Pour sauter loin, soyons le plus léger possible: malgré un règlement destiné à éviter les dérives, le credo a encore cours dans le saut à skis comme l'ont avoué l'Allemand Martin Schmitt et le Finlandais Ville Kantee, prêts à tout pour tutoyer les cieux, quitte à se brûler les ailes.

L'encadrement de l'équipe d'Allemagne a d'abord évoqué pudiquement un «syndrome de fatigue chronique» pour expliquer que Schmitt, sur les rotules, coupait avec la compétition après sa décevante 22e place dans la tournée des Quatre tremplins.

Après quelques jours de repos, l'ancien N.1 mondial, quatre titres mondiaux et un titre olympique (par équipes en 2002) à son palmarès, a joué cartes sur table.

«Si je ne suis pas apte à la compétition en ce moment, c'est aussi parce que depuis des années je me cantonne à un poids extrêmement limite», a-t-il confessé au quotidien populaire Bild.

«Pour me sentir bien, je devrais peser 4 kilos de plus. Mais si je prenais deux ou trois kilos, par exemple, je perdrais cinq à six mètres au saut. Pour faire partie de l'élite mondiale, il faut aussi être compétitif sur son poids», a souligné l'Allemand qui pèse 63 kilos pour 1,82 m.

Schmitt, remplumé par deux semaines de repos, participera tout de même aux JO-2010 de Vancouver.

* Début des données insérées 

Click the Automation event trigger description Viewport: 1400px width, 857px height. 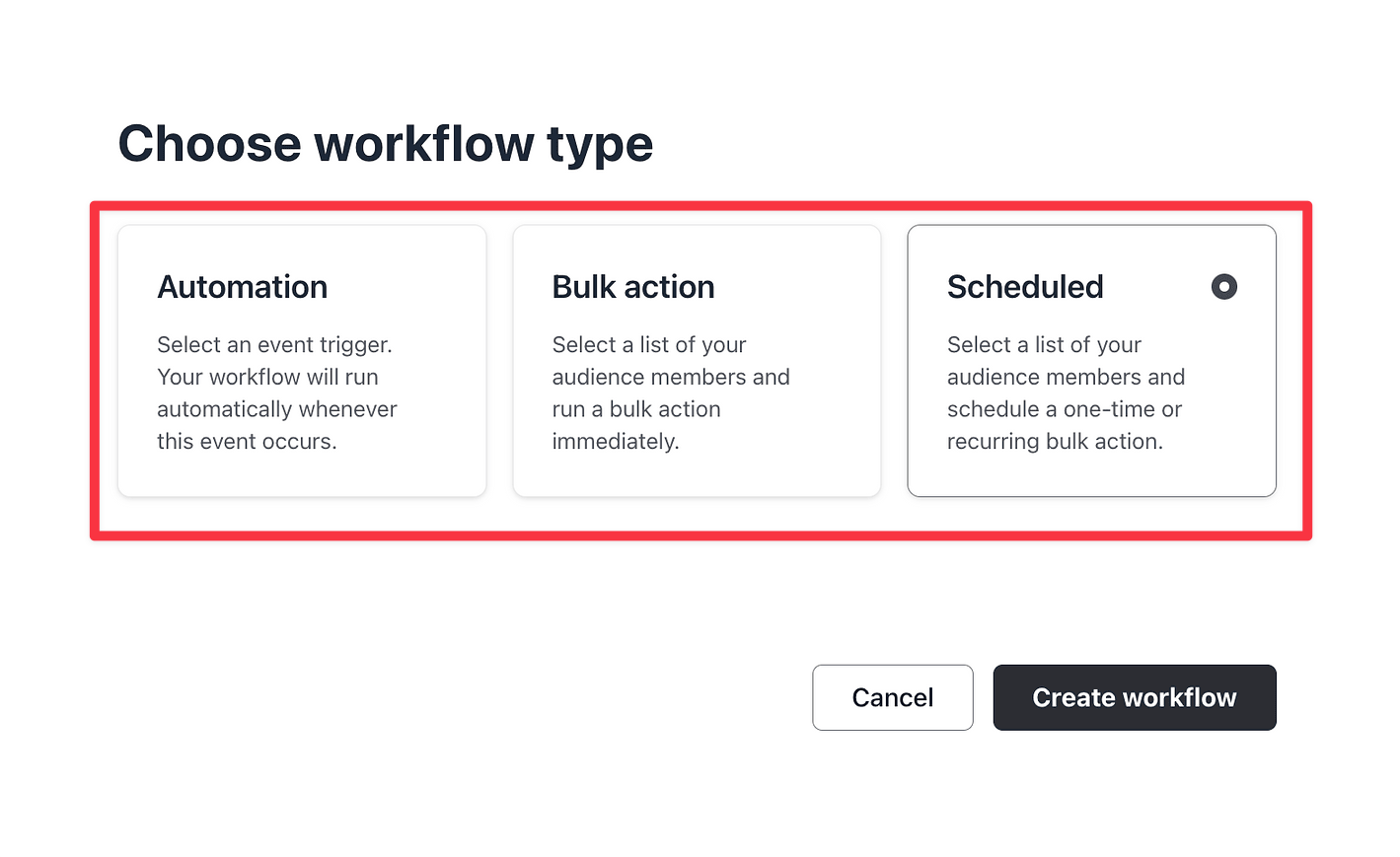[x=276, y=393]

Ville Kantee n'y sera pas en revanche: ce Finlandais, vainqueur de deux concours de Coupe du monde et grand copain du légendaire Janne Ahonen, a mis un terme à sa carrière en 2004 à 26 ans, épuisé par les privations, régimes draconiens et autres mensonges.

«Je me suis détruit moi-même, ainsi que ma carrière», a-t-il admis, en révélant qu'il avait réussi à «descendre» jusqu'à 51 kilos pour... 1,74 m.

Os saillants

Pour être performant sur les tremplins, il ne mangeait tout simplement plus et refusait de passer sous les mains du masseur de l'équipe de Finlande pour qu'il ne constate pas les «dégâts» sur son corps, les os saillants et sa peau sèche.

«J'étais arrivé au point où je ne ressentais carrément plus la faim, le seul problème est que je ne dormais plus, car mon corps ne fonctionnait plus correctement», a-t-il expliqué.

La Fédération internationale de ski (FIS) est consciente du problème et des risques d'anorexie.

Depuis 2004, l'indice de masse corporelle (rapport poids sur taille, BMI en anglais) a fait son entrée dans le règlement et définit la longueur des skis que peuvent utiliser les sauteurs, une donnée importante en termes de portance lors du vol.

Le BMI de référence a été fixé à 20 permettant par exemple à un sauteur d'1,80 m et pesant 64,8 kg d'utiliser des skis de 2,63 m alors qu'un rival de même taille mais pesant quatre kilos de moins pourra chausser des skis de 2,54 m.

Après chaque saut, les athlètes passent sur la balance et un fonctionnaire de la FIS s'assure que les skis utilisés sont conformes à leur BMI sous peine de disqualification.

Le système a fait ses preuves, mais la FIS va le modifier la saison prochaine en portant le BMI «idéal» à 20,5.